* [Task description]: Your answer must be a single number: how many lines in the records below contain the word "agent".

=== Given information ===

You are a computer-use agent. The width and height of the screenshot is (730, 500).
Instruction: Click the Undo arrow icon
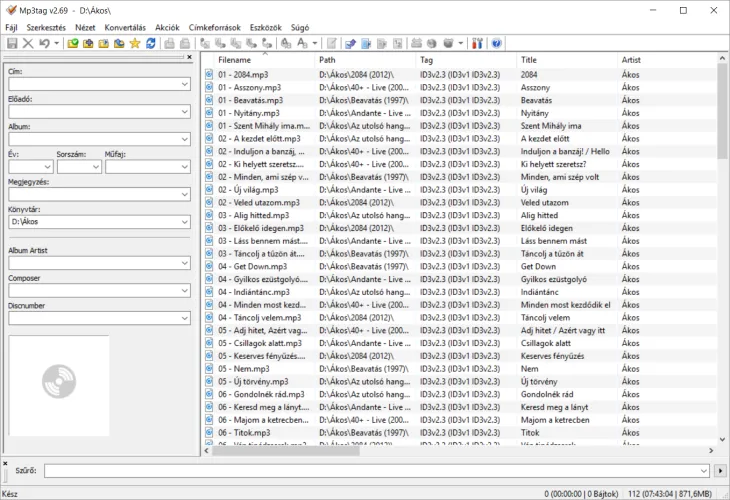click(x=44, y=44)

===
=== Given information ===

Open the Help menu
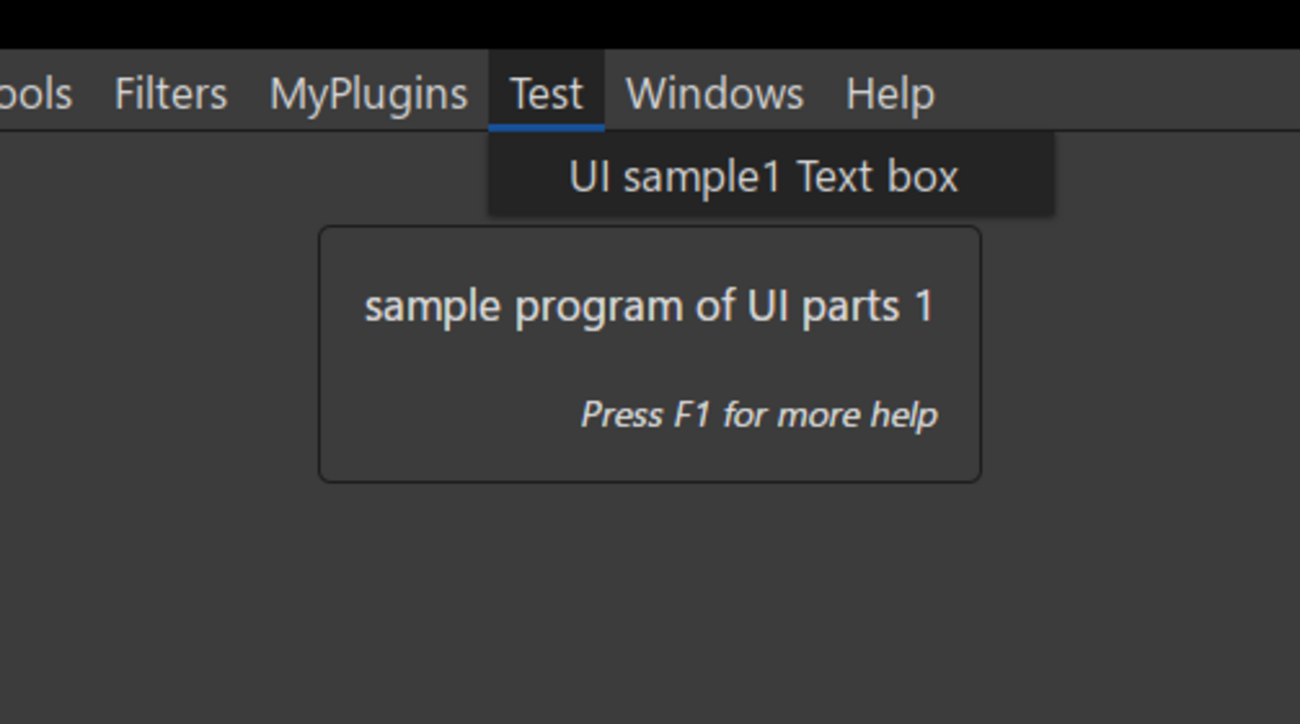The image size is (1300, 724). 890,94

===
=== Given information ===

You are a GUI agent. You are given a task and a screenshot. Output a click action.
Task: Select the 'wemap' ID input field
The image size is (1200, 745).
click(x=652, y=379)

===

* [Task answer]: 2